Tawanan-tawanan perang tersebut juga tidak dipaksa untuk berpindah agama. Nabi Muhammad membiarkan penyembah berhala tawanan Thamamah Al-Hanafi untuk tidak berpindah agama. Nabi lebih memilih meminta para sahabat untuk berdialog bersama Al-Hanafi.

Bahkan, Nabi Muhammad SAW juga tidak membiarkan para tawanan berpakaian lusuh. Nabi memerintahkan para sahabat untuk memberikan pakaian yang layak.  “Setelah Perang Badar, para tawanan perang dibawa, di antara mereka adalah Al-Abbas bin Abdul Muthalib. Dia tidak punya baju, jadi Nabi  mencari kemeja untuknya. Ternyata kemeja Abdullah bin Ubayy memiliki ukuran yang sama. Selanjutnya, Nabi (saw) memberikannya kepada Al-Abbas untuk dipakai,” HR Bukhari.

Etika Membunuh

Rasulullah shallallahu ‘alaihi wasallam bersabda :

Sesungguhnya Allah memerintahkan berbuat baik dalam segala sesuatu. Jika kalian membunuh (Baik itu membunuh musuh (orang kafir), melakukan qishosh atau memerangi kau murtad), maka baguskanlah cara membunuhnya” [HR Muslim]

Dalam hadits lain diriwayatkan bahwa kita sangat dianjurkan untuk mengarahkan serangan pada leher musuh, sehingga mengurangi rasa sakit. Selain itu juga dilarang untuk menargetkan serangan ke wajah dan memutilasi musuh.

Aturan ini juga sudah menjelaskan bahwa penggunaan senjata biologis dan senjat pemusnah massal dilarang dalam Islam. Peperangan hanya dibutuhkan secukupnya, tidak boleh melampaui batas.

Bukti : Korban Perang yang Dilakukan Muslim

Raghib as-Sirjani mencoba meneliti jumlah pasukan yang pernah berperang selama 10 tahun di masa Rasulullah dan membandingkannya dengan jumlah korban. Hasilnya adalah sebagai berikut:

  • korban yang gugur kurang lebih sejumlah 262 orang dari pihak umat Islam
  • dan 1022 jiwa dari pihak musuh.
  • Jadi total korban peperangan dari kedua belah pihak adalah 1284 jiwa.

Lalu ia prosentasekan dengan jumlah korbannya. Hasilnya adalah sebagai berikut:

– Prosentase umat Islam yang syahid di medan peperangan dibandingkan dengan jumlah seluruh pasukan Islam hanya 1% saja.

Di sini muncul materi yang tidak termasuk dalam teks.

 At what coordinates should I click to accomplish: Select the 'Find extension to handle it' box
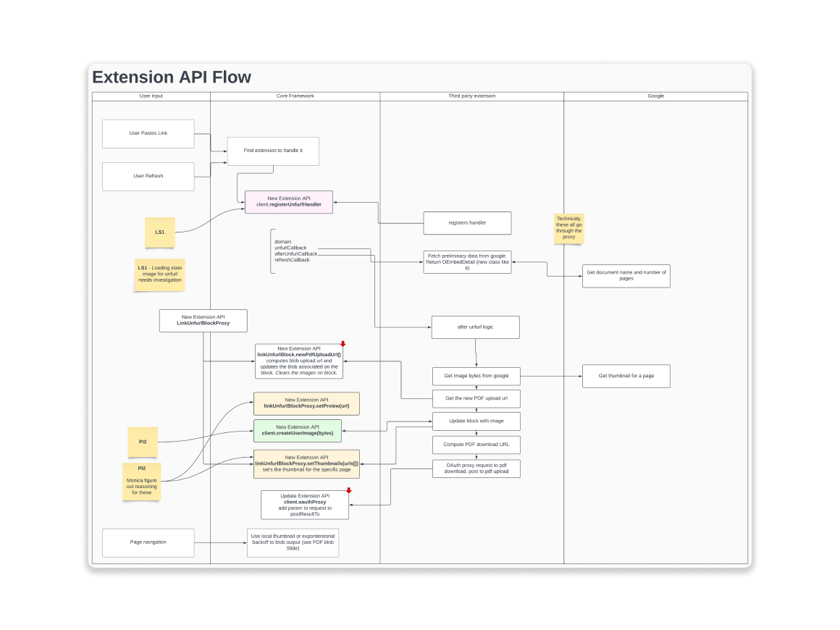point(273,151)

– Prosentase orang-orang musyrikin dibandingkan dengan jumlah seluruh pasukan mereka adalah 2%.

– Prosentase secara keseluruhan dari kedua belah pihak hanya 1,5% saja.

Bandingkanlah dengan prosentase korban yang tewas pada Perang Dunia II. Jumlah pasukan yang turut serta dalam perang dahsyat ini berjumlah 15.600.000 pasukan, jumlah orang yang tewas adalah 54.800.000 jiwa, artinya 351% dari jumlah pasukan. Mengapa bisa demikian? Karena peperangan ini juga memakan korban sipil yang sangat banyak, dan hal ini tidak pernah terjadi di masa Islam.

Perang Saudara?

Perang saudara mendapatkan posisi yang buruk dalam Islam. Ini dijelaskan dalam ayatNya :

Jika terjadi saling membunuh antara dua orang muslim maka yang membunuh dan yang terbunuh keduanya masuk neraka. Para sahabat bertanya, “Itu untuk si pembunuh, lalu bagaimana tentang yang terbunuh?” Nabi Saw menjawab, “Yang terbunuh juga berusaha membunuh kawannya.” (HR. Bukhari)

Kesimpulan

Jihad Perang dalan Islam memiliki keutamaan yang tidak dimiliki ibadah lainnya, tetapi ia bukanlah hal yang pertama. Jihad adalah membela agama Islam, dan Islam sendiri adalah agama kasih bagi semesta alam (rahmatan lil alamin). Dengan begitu sudah seharusnya jihad adalah membuka jalan bagi kasih itu sendiri. Jihad, sehausnya adalah pengejawantahan dari cinta. Sehingga, ketika kita berperang kita tidak berperang dengan nafsu sehingga melampaui batas.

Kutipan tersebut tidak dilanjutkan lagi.